One of the difficulties written about in becoming truely empathetic is how we can "borrow" the true feelings of the patient, if physicians themselves have never experienced the same or similar stories. And even if the physicians did, might not their own individual past history, their own strengths and weaknesses affect their understanding of their patient's suffering? It is difficult but there is no doubt that not to provide empathy to a patient represents a great absence in the relationship and can have consequences for the patient's health. Empathy is the way to therapeutically and spiritually "connect" to the patient. This connection, if and when it occurs, is felt both on the part of the patient and also the physician. In fact, physicians will tell you that at the moment of this connection the physician may experience "goose-bumps", this event having such a physiological effect.

More on empathy later. ..Maurice.

2 Comments:

At Friday, March 04, 2005 5:49:00 AM, Anonymous Bob Koepp said...

The "meaning" of words is certainly fluid over time, and while a the sweet scent of a rose doesn't depend on what words we use to name fragrant buds, communication needs some stability of meaning.

Traditionally, sympathy did not imply "feeling shared with the sufferer as if the pain belonged to both persons." Consider that one can sympathize with another who has stubbed his toe without experiencng any pain in that extremity. One can sympathize with the hungry even if one's own belly is full.

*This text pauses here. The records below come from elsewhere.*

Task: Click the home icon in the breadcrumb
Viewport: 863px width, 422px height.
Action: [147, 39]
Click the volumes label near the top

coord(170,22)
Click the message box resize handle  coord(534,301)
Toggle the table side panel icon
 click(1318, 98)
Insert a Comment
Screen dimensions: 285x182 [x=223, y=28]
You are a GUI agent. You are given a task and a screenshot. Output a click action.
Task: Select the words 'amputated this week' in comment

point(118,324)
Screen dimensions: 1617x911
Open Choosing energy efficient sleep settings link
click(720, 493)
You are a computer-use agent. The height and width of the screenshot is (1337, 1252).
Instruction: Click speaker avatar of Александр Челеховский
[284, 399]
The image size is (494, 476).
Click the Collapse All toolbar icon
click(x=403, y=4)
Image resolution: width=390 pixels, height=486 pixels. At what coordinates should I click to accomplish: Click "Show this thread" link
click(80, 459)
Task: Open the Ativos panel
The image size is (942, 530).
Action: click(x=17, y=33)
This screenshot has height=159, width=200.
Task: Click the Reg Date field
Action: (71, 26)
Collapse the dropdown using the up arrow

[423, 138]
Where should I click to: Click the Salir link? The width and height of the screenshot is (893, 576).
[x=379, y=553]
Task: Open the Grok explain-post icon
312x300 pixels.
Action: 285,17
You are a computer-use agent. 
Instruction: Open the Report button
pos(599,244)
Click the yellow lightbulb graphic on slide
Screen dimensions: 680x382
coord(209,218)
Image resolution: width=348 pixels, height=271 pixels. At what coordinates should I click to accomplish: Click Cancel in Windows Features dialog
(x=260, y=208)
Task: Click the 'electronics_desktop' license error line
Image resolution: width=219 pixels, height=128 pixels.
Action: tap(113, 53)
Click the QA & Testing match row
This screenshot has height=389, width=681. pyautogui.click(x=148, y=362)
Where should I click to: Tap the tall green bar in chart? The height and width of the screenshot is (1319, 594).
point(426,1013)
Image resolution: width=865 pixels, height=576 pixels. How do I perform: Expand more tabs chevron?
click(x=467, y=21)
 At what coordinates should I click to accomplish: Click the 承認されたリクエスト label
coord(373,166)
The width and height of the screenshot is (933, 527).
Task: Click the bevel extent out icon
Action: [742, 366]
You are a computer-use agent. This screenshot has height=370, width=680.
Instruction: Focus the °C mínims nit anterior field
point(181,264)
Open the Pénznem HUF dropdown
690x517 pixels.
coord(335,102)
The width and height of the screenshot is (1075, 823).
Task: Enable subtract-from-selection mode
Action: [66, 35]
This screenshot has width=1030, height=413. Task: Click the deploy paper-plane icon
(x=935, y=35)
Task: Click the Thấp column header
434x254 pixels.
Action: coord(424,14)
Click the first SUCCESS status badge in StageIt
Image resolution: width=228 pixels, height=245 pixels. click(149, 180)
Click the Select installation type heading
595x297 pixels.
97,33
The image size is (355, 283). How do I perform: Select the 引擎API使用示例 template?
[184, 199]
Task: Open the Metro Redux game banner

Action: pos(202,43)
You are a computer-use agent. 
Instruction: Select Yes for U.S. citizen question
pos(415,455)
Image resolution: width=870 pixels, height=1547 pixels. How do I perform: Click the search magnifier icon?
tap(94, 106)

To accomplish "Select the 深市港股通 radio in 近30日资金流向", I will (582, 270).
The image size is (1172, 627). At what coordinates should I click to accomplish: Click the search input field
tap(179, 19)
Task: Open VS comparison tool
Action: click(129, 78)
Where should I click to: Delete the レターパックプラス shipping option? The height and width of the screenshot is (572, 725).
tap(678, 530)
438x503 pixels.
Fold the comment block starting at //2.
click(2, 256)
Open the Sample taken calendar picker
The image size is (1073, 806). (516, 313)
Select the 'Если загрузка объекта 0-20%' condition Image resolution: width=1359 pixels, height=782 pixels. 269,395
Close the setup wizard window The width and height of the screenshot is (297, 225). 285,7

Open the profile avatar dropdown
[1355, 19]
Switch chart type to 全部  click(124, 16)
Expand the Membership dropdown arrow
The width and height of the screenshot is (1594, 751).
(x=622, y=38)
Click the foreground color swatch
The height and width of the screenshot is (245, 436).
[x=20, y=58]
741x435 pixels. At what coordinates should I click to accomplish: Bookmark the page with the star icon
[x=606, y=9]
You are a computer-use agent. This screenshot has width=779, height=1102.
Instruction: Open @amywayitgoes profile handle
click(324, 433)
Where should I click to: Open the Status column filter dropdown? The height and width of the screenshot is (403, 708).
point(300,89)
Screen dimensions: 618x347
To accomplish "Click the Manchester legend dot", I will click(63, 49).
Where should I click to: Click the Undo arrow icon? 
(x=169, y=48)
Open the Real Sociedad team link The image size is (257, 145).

'Empathy' as a word and concept has a much shorter history than 'sympathy', but was initially used to signify just the sort of "shared feeling" that is now being attributed to 'sympathy'.

Of course, people will continue to use terms as they wish, to make whatever didactic points they wish. In the present case, it seems people are assigning new connotations to 'empathy' in order to promote normative views about communication between doctors and their patients. And in the end, just as with flowers, the quality of the communicative relationship matters more than the name we append.

 
At Friday, March 04, 2005 7:09:00 AM, Blogger Maurice Bernstein, M.D. said...

Bob, there is no doubt about the "fluidity" of meaning with time. I suspect as the meaning of empathy has been emphasized as representing the more emotionally objective expression, sympathy, in turn, has become more subjective.

In any event, you are quite right "the quality of relationship" is the most important but when the way the quality is achieved is complex, we probably need one word to express the process. ..Maurice.